§ EXERCISE REQUIREMENTS:
Take the data below and extract the lines from the one with "You are a computer-use agent. 542x392 pixels." to the one with "function call line", inclusive, exactly as written.

SUPPLIED INFORMATION Block Start

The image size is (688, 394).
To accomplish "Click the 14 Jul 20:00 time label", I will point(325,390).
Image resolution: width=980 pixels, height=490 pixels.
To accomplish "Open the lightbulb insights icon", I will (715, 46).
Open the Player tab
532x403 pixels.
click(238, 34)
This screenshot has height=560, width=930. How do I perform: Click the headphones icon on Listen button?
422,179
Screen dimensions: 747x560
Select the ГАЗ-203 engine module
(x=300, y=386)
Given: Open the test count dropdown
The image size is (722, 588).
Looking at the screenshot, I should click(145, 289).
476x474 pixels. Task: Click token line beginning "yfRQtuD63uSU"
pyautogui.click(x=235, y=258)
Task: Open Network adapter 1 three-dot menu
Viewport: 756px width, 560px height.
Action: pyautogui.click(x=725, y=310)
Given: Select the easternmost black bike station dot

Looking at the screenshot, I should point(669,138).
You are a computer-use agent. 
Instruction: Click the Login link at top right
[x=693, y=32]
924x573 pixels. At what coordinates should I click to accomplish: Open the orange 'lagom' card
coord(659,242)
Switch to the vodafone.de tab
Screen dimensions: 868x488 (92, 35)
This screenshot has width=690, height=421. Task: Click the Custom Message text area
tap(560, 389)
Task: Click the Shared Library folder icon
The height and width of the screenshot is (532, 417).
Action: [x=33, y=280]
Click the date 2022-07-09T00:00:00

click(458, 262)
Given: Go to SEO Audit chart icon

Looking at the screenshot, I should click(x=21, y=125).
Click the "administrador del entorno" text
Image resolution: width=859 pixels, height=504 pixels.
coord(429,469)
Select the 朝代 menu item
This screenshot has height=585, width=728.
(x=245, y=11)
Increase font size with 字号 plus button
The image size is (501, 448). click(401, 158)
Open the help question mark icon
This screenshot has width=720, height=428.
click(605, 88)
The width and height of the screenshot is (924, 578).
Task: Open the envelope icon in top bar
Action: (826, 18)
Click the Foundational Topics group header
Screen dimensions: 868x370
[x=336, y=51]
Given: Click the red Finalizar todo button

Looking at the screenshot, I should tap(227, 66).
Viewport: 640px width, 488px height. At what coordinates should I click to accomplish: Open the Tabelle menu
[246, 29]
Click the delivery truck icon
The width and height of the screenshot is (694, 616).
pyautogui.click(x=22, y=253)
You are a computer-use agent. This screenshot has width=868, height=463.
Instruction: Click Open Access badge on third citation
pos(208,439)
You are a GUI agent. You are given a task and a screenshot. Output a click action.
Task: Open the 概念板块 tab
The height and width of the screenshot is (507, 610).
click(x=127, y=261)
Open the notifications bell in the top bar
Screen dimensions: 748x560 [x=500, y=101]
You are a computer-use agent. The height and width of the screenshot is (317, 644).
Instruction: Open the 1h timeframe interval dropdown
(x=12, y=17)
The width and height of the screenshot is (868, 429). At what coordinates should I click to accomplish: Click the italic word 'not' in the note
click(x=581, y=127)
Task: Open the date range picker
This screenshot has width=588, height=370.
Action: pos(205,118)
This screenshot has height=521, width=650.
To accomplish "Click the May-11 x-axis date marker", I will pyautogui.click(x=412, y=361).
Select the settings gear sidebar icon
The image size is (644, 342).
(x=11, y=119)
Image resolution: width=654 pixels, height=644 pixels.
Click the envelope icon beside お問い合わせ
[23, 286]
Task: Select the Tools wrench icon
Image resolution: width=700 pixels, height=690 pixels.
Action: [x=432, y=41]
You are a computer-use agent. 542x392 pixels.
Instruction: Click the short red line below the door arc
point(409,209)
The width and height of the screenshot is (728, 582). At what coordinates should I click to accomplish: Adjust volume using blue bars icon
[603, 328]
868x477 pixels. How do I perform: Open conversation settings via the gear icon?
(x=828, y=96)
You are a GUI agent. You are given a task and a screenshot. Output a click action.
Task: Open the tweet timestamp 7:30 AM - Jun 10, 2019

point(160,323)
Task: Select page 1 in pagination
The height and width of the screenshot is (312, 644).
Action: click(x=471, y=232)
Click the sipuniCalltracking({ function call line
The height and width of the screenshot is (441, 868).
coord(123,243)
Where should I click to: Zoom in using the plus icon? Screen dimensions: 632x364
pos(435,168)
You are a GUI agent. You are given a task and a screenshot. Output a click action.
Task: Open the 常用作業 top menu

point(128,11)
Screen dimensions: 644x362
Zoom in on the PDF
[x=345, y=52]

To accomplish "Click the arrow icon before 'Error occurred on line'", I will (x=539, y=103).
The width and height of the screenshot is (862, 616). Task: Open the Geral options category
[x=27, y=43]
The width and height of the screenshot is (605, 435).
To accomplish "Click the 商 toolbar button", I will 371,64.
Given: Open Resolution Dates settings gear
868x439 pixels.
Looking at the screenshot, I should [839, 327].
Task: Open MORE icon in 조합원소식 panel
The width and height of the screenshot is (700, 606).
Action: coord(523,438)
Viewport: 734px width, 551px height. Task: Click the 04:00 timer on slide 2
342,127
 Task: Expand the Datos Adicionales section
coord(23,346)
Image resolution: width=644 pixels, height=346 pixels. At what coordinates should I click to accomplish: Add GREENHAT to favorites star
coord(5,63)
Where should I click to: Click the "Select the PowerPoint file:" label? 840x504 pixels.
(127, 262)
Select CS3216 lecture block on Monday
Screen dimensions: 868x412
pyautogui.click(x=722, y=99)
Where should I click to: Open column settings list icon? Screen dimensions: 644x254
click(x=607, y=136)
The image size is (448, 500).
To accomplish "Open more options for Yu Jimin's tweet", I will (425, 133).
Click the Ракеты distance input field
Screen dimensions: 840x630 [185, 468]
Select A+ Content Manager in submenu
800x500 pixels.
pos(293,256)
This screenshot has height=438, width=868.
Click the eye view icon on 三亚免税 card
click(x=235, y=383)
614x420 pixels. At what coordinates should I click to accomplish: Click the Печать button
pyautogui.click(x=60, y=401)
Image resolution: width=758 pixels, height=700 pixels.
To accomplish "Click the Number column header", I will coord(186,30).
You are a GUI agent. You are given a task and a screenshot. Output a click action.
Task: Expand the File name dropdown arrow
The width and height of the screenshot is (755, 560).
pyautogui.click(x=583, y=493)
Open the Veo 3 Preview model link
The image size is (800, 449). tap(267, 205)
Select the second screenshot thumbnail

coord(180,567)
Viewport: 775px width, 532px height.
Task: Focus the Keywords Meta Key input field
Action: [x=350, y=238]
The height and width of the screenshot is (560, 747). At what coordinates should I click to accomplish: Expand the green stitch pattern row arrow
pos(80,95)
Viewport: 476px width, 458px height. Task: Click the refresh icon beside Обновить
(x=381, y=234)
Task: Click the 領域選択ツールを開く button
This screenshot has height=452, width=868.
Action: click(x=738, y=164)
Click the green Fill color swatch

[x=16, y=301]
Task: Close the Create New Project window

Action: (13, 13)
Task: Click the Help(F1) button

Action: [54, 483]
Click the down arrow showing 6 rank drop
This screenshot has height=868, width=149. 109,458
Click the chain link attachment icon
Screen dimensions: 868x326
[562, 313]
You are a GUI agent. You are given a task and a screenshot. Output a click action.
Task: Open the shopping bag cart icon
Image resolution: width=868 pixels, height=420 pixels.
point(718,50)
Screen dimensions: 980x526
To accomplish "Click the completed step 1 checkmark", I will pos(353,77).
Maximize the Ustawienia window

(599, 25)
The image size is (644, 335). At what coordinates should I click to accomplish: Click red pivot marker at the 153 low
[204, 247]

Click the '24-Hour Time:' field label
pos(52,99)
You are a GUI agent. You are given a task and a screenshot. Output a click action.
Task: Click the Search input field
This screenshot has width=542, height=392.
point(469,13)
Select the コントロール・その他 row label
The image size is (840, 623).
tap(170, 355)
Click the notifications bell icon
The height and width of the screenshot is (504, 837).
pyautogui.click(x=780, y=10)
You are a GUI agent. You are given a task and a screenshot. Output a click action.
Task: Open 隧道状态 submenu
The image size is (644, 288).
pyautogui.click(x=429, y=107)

SUPPLIED INFORMATION Block End

§ ANSWER TO THE PROBLEM:
You are a computer-use agent. 542x392 pixels.
Instruction: Click the short red line below the door arc
point(409,209)
The width and height of the screenshot is (728, 582). At what coordinates should I click to accomplish: Adjust volume using blue bars icon
[603, 328]
868x477 pixels. How do I perform: Open conversation settings via the gear icon?
(x=828, y=96)
You are a GUI agent. You are given a task and a screenshot. Output a click action.
Task: Open the tweet timestamp 7:30 AM - Jun 10, 2019

point(160,323)
Task: Select page 1 in pagination
The height and width of the screenshot is (312, 644).
Action: click(x=471, y=232)
Click the sipuniCalltracking({ function call line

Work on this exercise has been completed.